ボクのデザインの“師匠”の一言です。そのコトバの衝撃は、30年たった今でも忘れません。記憶しているというよりは、身に染みてるといった方がいいかもしれませんね。下積みデザイナーで当時20歳そこそこだったボクにも、多少なりとも世の常識というものを持ち合わせているつもりでしたから、なんて身勝手なコトバなんだろうと思っていました。
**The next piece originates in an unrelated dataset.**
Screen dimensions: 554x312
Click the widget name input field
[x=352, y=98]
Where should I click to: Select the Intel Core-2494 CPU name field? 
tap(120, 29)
でもデザインの仕事を長く続けていると、徐々にその真意がわかってきたような気がします。

まず一番ダメなのが「聞いているフリ」。
 …そんなやついないよ、と言われそうですが案外これが「あるある」なのです。

次にダメなのが「言われたとおり」に作ること。
 …お客さまの要望どおりに作るのはええことやん、と言われそうですが…。

いいのは「お客さまの話を読解する」こと。
 …話を「聞く」というよりも「読む」といった感じでしょうか。

一番いいのは「お客さまと一緒に考える」こと。
 …むしろ話し手と聞き手ではなく「一心同体」という感じですね。

以前の記事で「グラフィック・ストラクチャーの本質は“デザインの打ち合わせ”の延長」というふうに書きましたが、ではそれってどういうことなの?というお話を詳しく綴りたいと思います。

【1】一番ダメなのは「聞いているフリ」

デザインの仕事が多少こなれてくると、はじめに相談を受けた時点で「だいたいこんな感じのものになる」という予想がたちます。たとえば大学のパンフレットを作るような依頼がきたら「学校案内パンフレットといえばこんな感じ」という、ちょっとした固定観念がアタマの中に立ち上がるのです。業界ごと、案件ごとにいわゆる「型枠」みたいなのがあるんですね。カタチのない型枠というイメージでしょうか。

誤解のないように言っておくと、型枠そのものが悪いと言ってるのではありません。先人たちの経験が蓄積され法則化されたものですし、だいたいそれに沿って仕事を進めると間違いが少なく効率的です。

ただヒアリング自体を「型枠ありき」で聞いてしまうことに問題があるのです。

「型枠」に沿って話を聞いていると、それに当てはまらないことは無意識に「聞き流している」ことも少なくないし、解釈を曲げながら聞くことにもなってしまうのです。つまり「聞いているようで、聞いていない」。

デザイナーはもちろん、営業マンやコンサルタントの先生にたまにこういう方がおられませんか?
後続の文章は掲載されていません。